* [Materials provided]

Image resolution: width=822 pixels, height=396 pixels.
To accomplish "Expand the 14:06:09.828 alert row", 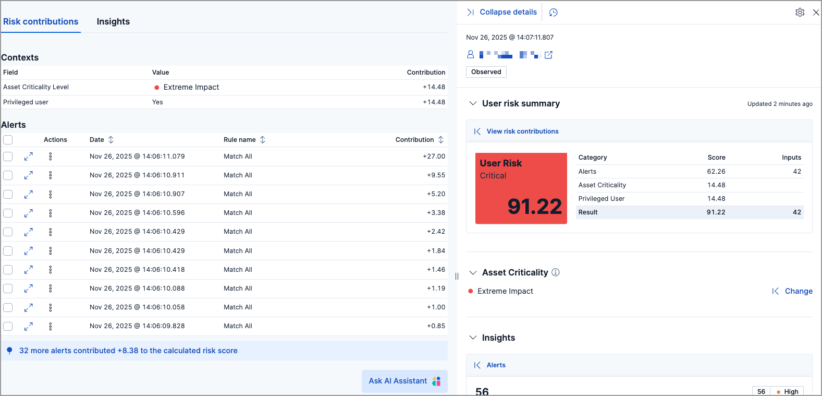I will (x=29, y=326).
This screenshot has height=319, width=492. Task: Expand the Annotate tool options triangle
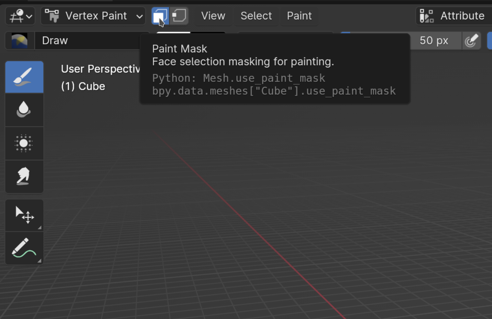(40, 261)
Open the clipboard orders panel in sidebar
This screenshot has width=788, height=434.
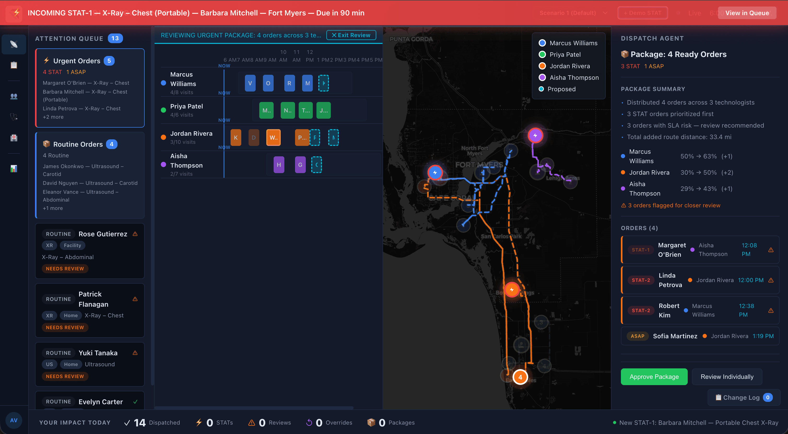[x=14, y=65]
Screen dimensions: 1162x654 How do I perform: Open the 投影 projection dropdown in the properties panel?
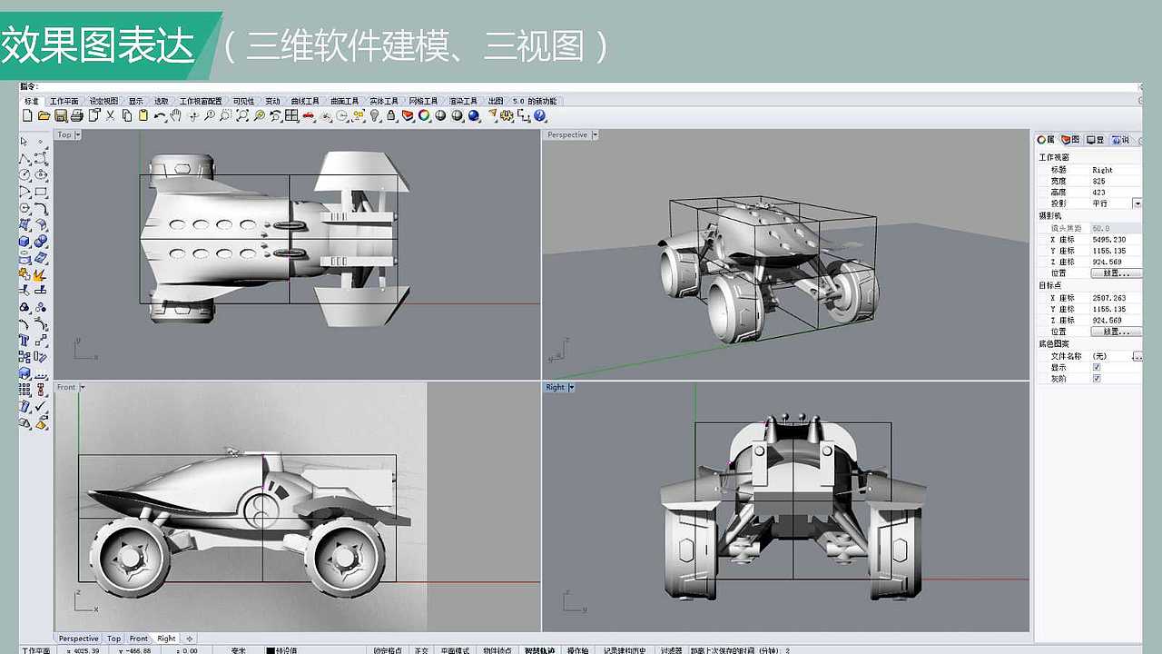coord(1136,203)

==

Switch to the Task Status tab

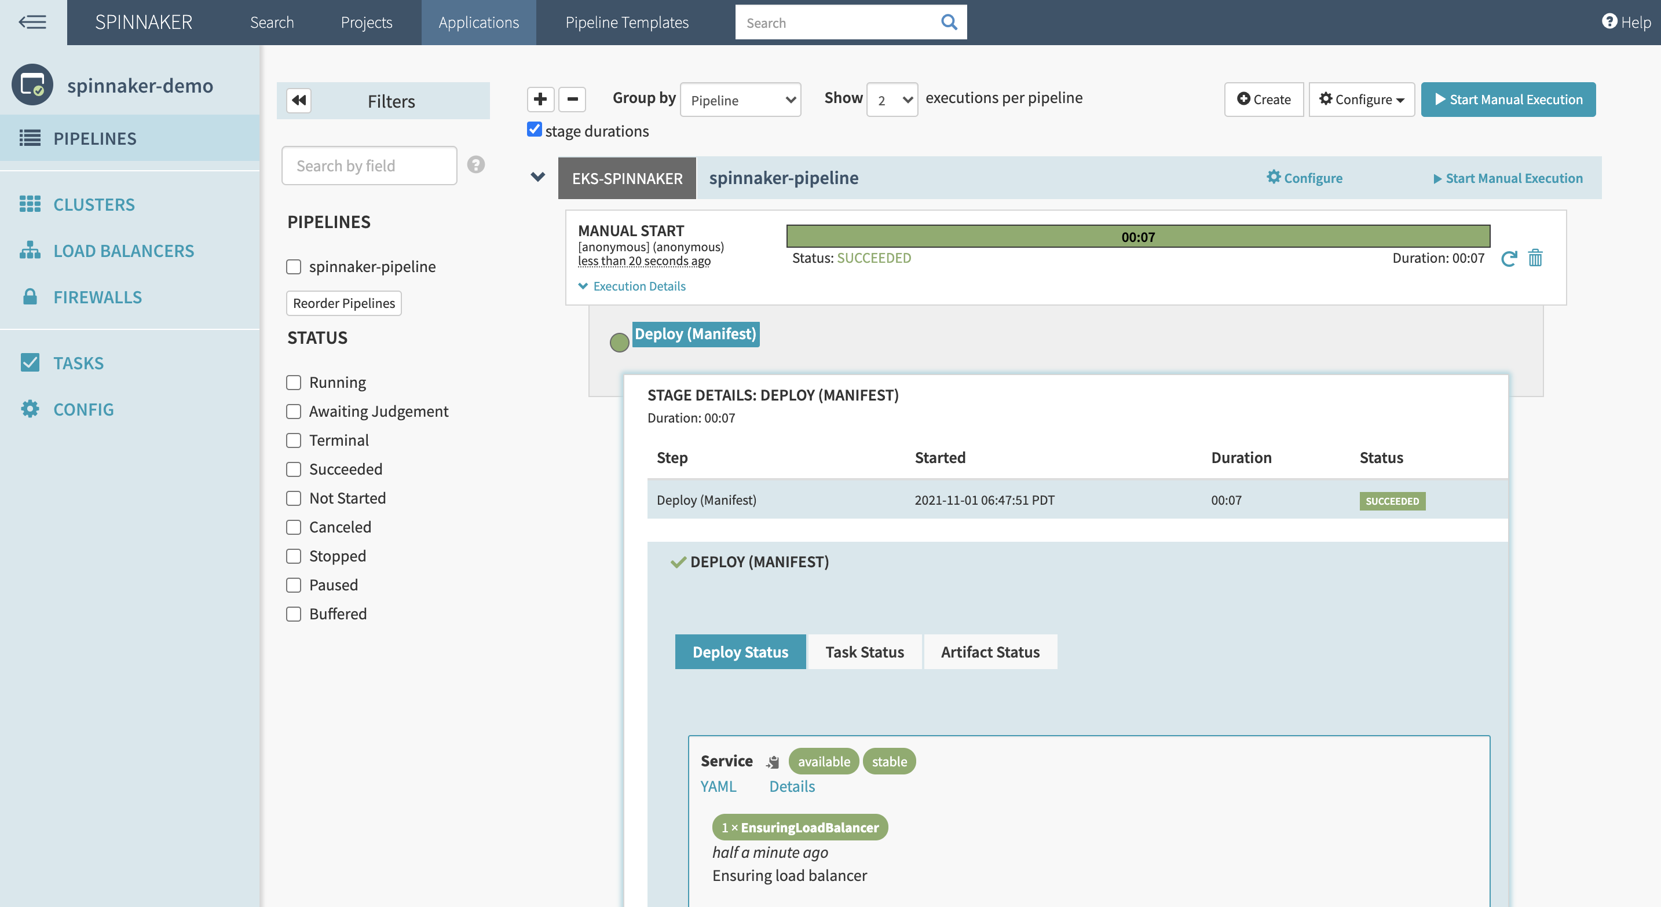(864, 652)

...

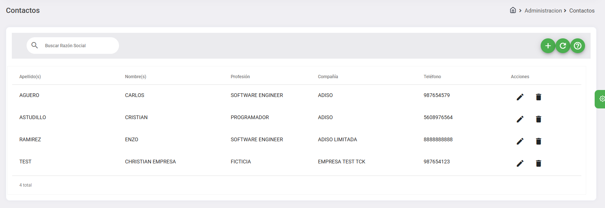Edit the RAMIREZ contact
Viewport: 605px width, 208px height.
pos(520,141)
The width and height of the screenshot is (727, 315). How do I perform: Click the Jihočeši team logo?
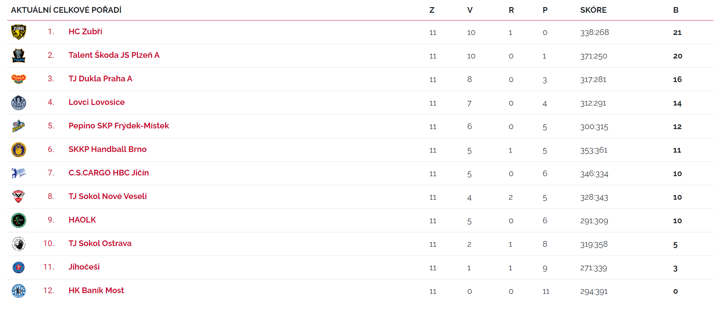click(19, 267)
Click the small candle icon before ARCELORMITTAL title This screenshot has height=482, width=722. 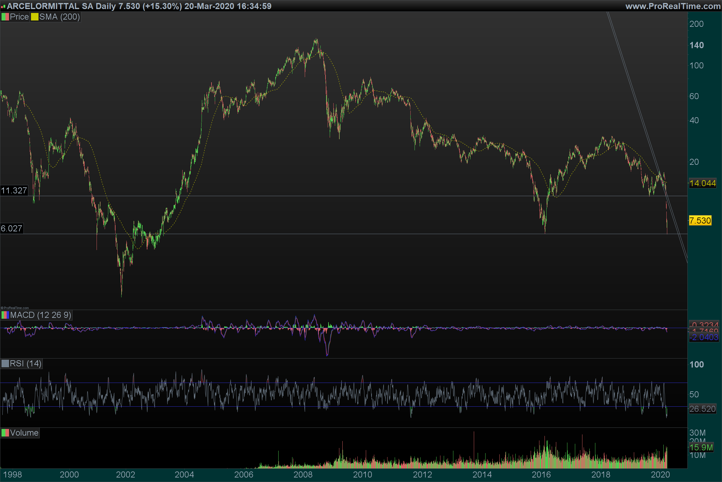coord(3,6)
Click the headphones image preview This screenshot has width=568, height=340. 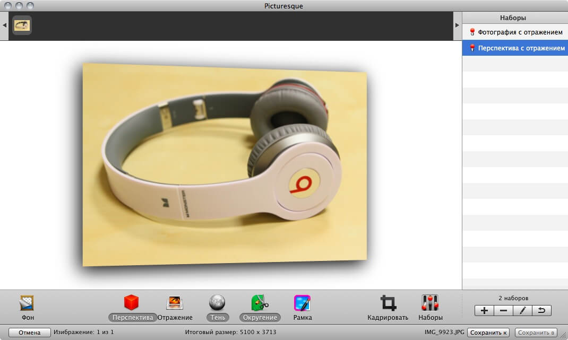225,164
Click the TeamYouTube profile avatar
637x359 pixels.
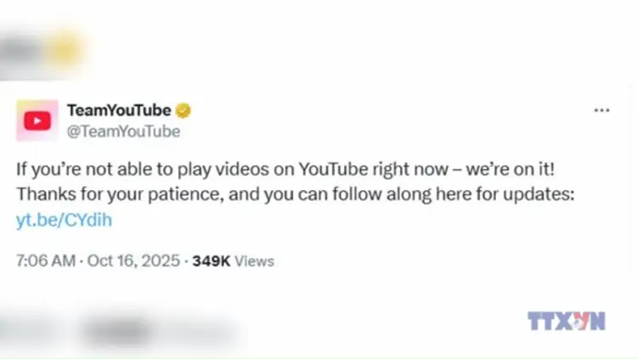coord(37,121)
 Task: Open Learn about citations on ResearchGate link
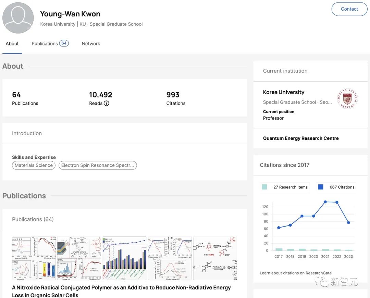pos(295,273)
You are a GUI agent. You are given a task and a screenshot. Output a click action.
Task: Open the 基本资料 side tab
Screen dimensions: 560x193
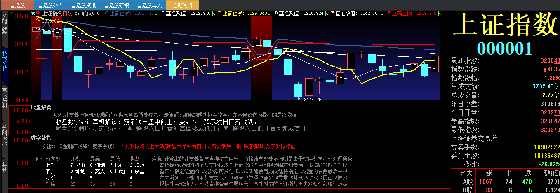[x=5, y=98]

* [The exercise]
Reproduce the listing verbatim from the line with "Task: Open Learn" to the line with "[x=5, y=98]", including both of those lines, and omit the pictures from your answer.

* [Right answer]
 Task: Open Learn about citations on ResearchGate link
pos(295,273)
You are a GUI agent. You are given a task and a screenshot. Output a click action.
Task: Open the 基本资料 side tab
Screen dimensions: 560x193
[x=5, y=98]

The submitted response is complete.